Saved data entries

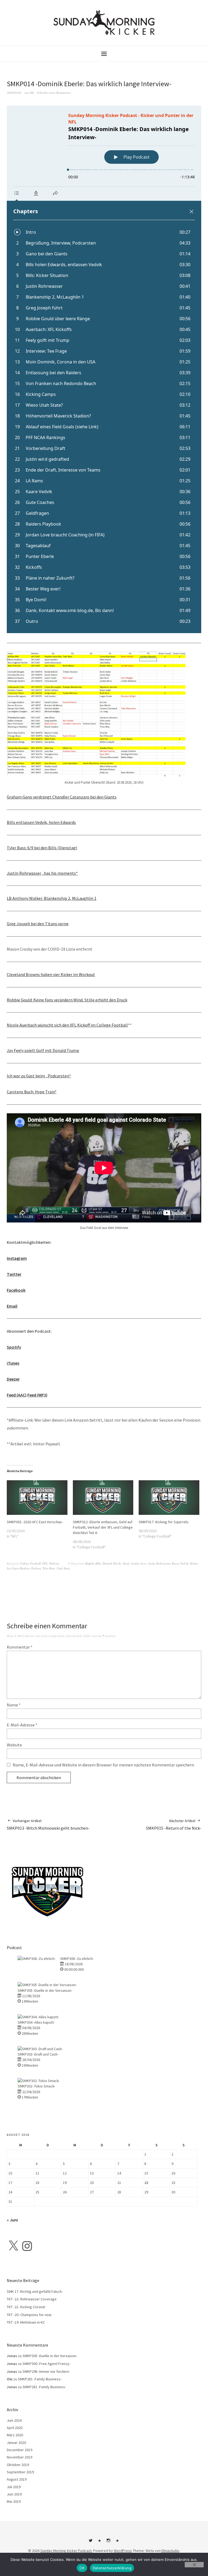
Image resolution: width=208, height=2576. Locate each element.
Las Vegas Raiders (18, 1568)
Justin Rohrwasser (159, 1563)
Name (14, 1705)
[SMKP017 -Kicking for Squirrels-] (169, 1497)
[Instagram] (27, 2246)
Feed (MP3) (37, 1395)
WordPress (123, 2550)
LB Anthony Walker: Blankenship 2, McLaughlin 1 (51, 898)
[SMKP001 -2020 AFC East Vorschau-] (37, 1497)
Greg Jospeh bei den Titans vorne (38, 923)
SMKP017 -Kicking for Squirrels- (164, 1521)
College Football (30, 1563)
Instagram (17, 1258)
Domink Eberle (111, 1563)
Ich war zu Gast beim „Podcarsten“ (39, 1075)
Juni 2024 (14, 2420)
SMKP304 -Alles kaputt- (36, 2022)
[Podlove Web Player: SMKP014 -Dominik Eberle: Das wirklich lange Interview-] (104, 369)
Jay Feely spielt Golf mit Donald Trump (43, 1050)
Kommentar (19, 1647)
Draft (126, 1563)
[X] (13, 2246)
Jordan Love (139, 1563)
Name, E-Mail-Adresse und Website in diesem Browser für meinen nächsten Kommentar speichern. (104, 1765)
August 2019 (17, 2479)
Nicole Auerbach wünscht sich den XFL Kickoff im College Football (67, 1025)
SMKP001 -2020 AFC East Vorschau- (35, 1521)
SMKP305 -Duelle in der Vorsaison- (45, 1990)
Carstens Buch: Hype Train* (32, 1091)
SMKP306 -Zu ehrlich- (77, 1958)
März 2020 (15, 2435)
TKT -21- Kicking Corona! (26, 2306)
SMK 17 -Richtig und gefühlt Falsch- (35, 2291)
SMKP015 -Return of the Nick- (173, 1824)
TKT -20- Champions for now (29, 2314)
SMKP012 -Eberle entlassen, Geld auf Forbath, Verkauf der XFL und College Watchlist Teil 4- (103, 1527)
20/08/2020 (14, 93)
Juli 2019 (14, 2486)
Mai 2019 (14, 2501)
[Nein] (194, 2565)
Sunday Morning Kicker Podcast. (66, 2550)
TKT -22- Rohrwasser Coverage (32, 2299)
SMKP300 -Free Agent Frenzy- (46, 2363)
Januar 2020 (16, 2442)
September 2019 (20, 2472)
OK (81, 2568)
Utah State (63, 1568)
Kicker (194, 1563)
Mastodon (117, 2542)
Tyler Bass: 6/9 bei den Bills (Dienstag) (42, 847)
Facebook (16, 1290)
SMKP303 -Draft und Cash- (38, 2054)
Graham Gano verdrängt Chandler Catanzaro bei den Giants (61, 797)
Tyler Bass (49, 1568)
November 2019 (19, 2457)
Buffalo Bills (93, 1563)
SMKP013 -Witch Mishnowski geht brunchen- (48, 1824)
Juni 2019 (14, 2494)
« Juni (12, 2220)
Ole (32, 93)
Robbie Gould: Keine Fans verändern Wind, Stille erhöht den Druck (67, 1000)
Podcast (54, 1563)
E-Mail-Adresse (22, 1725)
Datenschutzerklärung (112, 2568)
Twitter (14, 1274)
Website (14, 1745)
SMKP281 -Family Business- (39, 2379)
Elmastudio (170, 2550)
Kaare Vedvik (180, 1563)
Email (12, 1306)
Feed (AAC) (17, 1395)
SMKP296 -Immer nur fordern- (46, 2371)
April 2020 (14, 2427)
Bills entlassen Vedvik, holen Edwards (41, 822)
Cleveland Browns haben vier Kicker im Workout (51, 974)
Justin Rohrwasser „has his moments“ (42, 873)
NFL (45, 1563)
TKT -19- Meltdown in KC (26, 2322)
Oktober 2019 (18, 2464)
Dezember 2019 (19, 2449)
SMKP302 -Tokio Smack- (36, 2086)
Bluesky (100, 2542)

WHAT TO WORK ON:
Using the data above, reproduce exactly the lines between those holding "SMKP305 -Duelle in der Vorsaison- (45, 1990)" and "SMKP300 -Free Agent Frenzy- (46, 2363)", inclusive, and no others.

RESPONSE:
SMKP305 -Duelle in der Vorsaison- (45, 1990)
Carstens Buch: Hype Train* (32, 1091)
SMKP306 -Zu ehrlich- (77, 1958)
März 2020 (15, 2435)
TKT -21- Kicking Corona! (26, 2306)
SMK 17 -Richtig und gefühlt Falsch- (35, 2291)
SMKP015 -Return of the Nick- (173, 1824)
TKT -20- Champions for now (29, 2314)
SMKP012 -Eberle entlassen, Geld auf Forbath, Verkauf der XFL und College Watchlist Teil 4- (103, 1527)
20/08/2020 (14, 93)
Juli 2019 (14, 2486)
Mai 2019 (14, 2501)
[Nein] (194, 2565)
Sunday Morning Kicker Podcast. (66, 2550)
TKT -22- Rohrwasser Coverage (32, 2299)
SMKP300 -Free Agent Frenzy- (46, 2363)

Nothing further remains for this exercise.